De bondscoach spreekt na afloop tegen De Telegraaf direct zijn vertrouwen uit in Van de Zandschulp, hij zegt hem ook te zullen opstellen tegen de VS (donderdag) en Kroatië (zondag).
Van de Zandschulp kampt met de naweeën van een enkelblessure die hij eind juli opliep tijdens een training. Hij kwam daardoor de laatste maanden nauwelijks in actie. Op het ATP-toernooi van Win-ston-Salem verloor hij – na een bye in de eerste ronde – in de tweede ronde van Omni Kumar, een Amerikaanse laagvlieger. Bij de US Open zag Van de Zandschulp in de eerste ronde zijn Australische tegenstander Jordan Thompson opgeven en verloor hij vervolgens van de Brit Daniel Evans, een speler uit de mondiale topdertig.
Lagere rankings
Augustus vorig jaar behoorde Van de Zandschulp zelf tot de beste dertig tennissers van de wereldranglijst, met plaats 22 bereikte hij zijn beste ranking ooit. Maar dit jaar is hij weggezakt, hij staat momenteel 68ste. Ook voor zijn enkelblessure was Van de Zandschulp al niet in goeden doen, vanaf eind april bleef hij bij vijf opeenvolgende ATP-toernooien zonder zege. Op Wimbledon brak hij even de ban, maar verloor hij in de tweede ronde van de Chinees Zhizhen Zhang. Ondanks de aanhoudende vormdip bestaat er bij het Nederlandse team geen twijfel over hem, ook niet bij Gijs Brouwer. Hij spreekt met bewondering over Van de Zandschulp, en ook over Griekspoor. „Als ik die gasten zie trainen, kunnen ze van iedereen winnen.”
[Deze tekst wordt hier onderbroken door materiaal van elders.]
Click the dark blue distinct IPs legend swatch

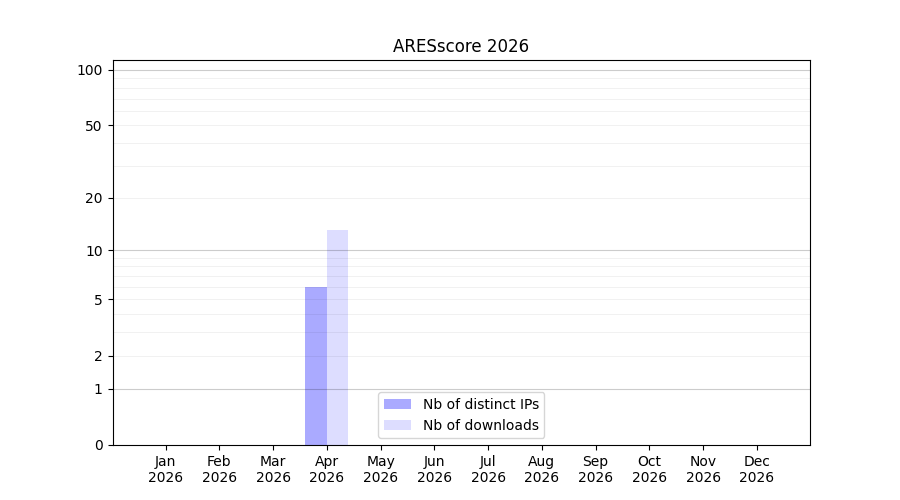pos(397,404)
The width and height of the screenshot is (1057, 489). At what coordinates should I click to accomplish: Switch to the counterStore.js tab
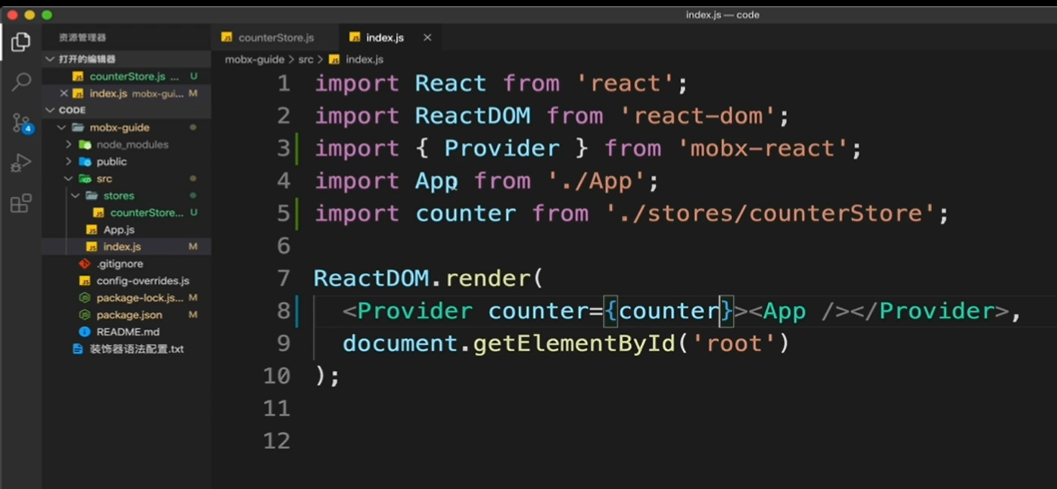tap(268, 38)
Als het spannend wordt, gaan mijn handen een beetje zweten
Gijs Brouwer Davis Cup-teamlid
Brouwer is zelf ook gedaald op de wereldranglijst. Eind februari stond hij 114de, in de week na de US Open is hij terug te vinden op plaats 172. Waar hij vorig jaar in New York stuntte met een plaats in de tweede ronde, verloor hij nu in de eerste ronde van de kwalificaties. „Ik had een rottijd vanwege een sterfgeval in de familie. Maar verder zit ik goed in mijn vel, hoor. Ik sta goed te spelen en ook op de trainingen voel ik me heerlijk.” Wat dat betreft is Brouwer verre van ongelukkig met zijn reserverol in de Davis Cup-ploeg. „Ik ga hierna een serie challengers spelen in Frankrijk. Een week superhard trainen met sterke spelers is voor mij een heel goede voorbereiding op die indoortoernooien.”
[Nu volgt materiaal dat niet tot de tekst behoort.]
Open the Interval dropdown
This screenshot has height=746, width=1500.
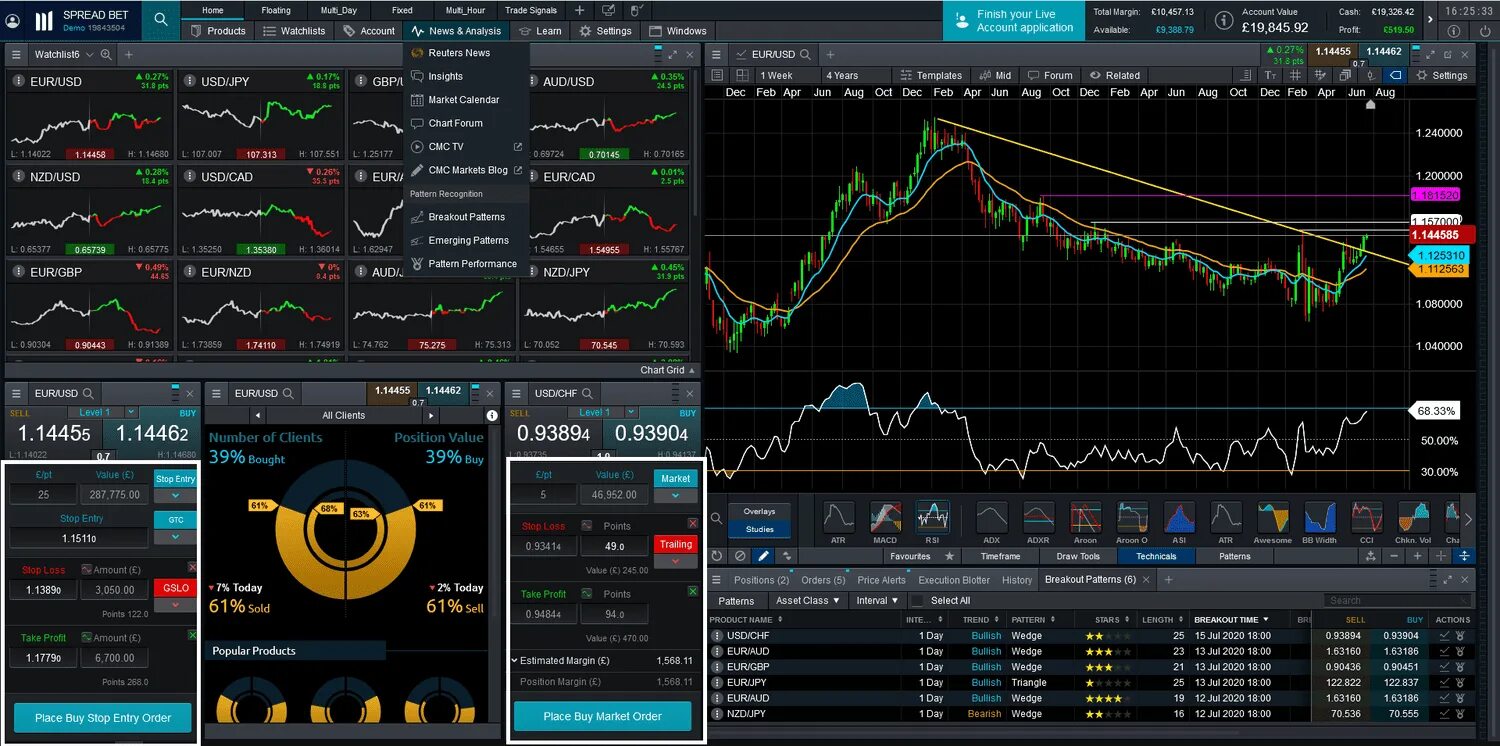pos(877,600)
Brouwer kijkt stiekem al uit naar de Franse weken. Onderdeel zijn van een team is hij niet gewend, behalve als hij competitie speelt in Nederland of Duitsland. „Dan word ik ingehuurd en speel ik voor wat geld, voor je land uitkomen is wat anders. Maar tennis is in wezen een eenzame sport en daarin functioneer ik het best. In het begin van mijn profcarrière niet, maar ik doe het nu al bijna acht jaar. Toch, als het moet ben ik ook wel een teamspeler.”
In Split moet Brouwer dat zijn, of hij in actie komt of niet. Aan de kant zal hij meeleven met zijn ploeggenoten. „Als het spannend wordt, gaan mijn handen vanzelf wel een beetje zweten. En ik kan er ook weer van leren. Je ziet hoe spelers op belangrijke momenten keuzes maken, hoe ze omgaan met stressmomenten. Dat soort details zijn op topniveau steeds belangrijker.”